RSOC Vol. 08 No. 09 2011 pp 04 - 05. Publié en ligne 09 janvier 2011.

Prévenir la cécité cornéenne en partenariat avec les communautés

Hannah Faal

Conseillère pour les programmes de développement/systèmes de santé, Sightsavers, 21 Nii Nortei Ababio Road, PO Box KIA 18190, Airport, Accra, Ghana.

Related content
Les projets de développement communautaire aident à lutter contre les causes les plus courantes de cécité cornéenne. NIGER.  © WHO (blackc@who.int) / Marko Kokic (mk@marko-kokic.com)
Les projets de développement communautaire aident à lutter contre les causes les plus courantes de cécité cornéenne. NIGER. © WHO ([email protected]) / Marko Kokic ([email protected])

La prévention de la cécité cornéenne nécessite que les communautés elles-mêmes agissent et que les gouvernements et les organisations non gouvernementales mettent en place des services de santé et de développement. Pour être efficaces, les agents de santé doivent comprendre comment s’articulent les différents aspects de la prévention. Celle-ci a lieu à trois niveaux :

  1. Prévention au niveau primaire : actions ou interventions mises en œuvre pour prévenir la survenue de la maladie.
  2. Prévention au niveau secondaire : actions mises en œuvre pour prévenir les complications d’une affection existante et/ou la survenue d’une déficience visuelle à la suite d’une affection existante.
  3. Prévention au niveau tertiaire : après le traitement chirurgical ou autre, actions mises en œuvre pour restaurer la fonction visuelle ou diminuer l’incapacité résultant des complications de la maladie, soit par exemple une greffe de cornée (voir page 11).

La communauté peut influencer le cours des événements pour que la personne présentant une affection cornéenne soit vue ou prise en charge par le personnel de santé oculaire.

Prenons l’exemple de l’ophtalmie du nouveau-né. Un agent de santé n’aura que peu ou pas d’influence sur les aspects suivants :

  • Facteurs de risque et causes médicales immédiates, par exemple comportement sexuel des parents et présence de Neisseria gonorrhea.
  • Facteurs contributifs et facteurs sociaux, par exemple absence de collyre antibiotique dans la salle d’accouchement, pauvreté, travail dangereux, accès insuffisant à l’eau et à un assainissement de base, ou encore préférence de la communauté pour les tradipraticiens, etc.

La communauté, au contraire, peut potentiellement influencer tous ces facteurs, que ce soit en modifiant les comportements des individus ou en faisant pression pour obtenir des aménagements au niveau communautaire.
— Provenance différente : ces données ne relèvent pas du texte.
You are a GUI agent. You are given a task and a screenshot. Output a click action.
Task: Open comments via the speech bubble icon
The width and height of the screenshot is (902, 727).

Le rôle de l’agent de santé oculaire consiste à informer et à aider la communauté à modifier les facteurs évoqués ci-dessus, afin que celle-ci puisse s’impliquer activement dans la prévention de la cécité cornéenne.

Les médicaments traditionnels (ici portés autour du cou) peuvent retarder les premiers soins. GAMBIE. © Sightsavers
Les médicaments traditionnels (ici portés autour du cou) peuvent retarder les premiers soins. GAMBIE. © Sightsavers

Premières étapes

Pour mettre en œuvre un programme efficace de prévention de la cécité cornéenne, il est très important de :

  • Prendre en compte les causes générales de cécité cornéenne au sein de la communauté, comme la carence en vitamine A, la rougeole, etc.
  • Se donner pour but de comprendre les membres de la communauté, se baser sur ce qu’ils connaissent déjà, les encourager et les aider à demander de meilleurs services.
  • Avoir connaissance des services de développement et de santé disponibles dans la communauté, soutenir ces services et les utiliser le mieux possible.

En d’autres termes :

  • ne pas se concentrer uniquement sur une affection particulière
  • ne pas ignorer les croyances, les connaissances et les compétences des membres de la communauté
  • ne pas s’isoler des autres services de santé.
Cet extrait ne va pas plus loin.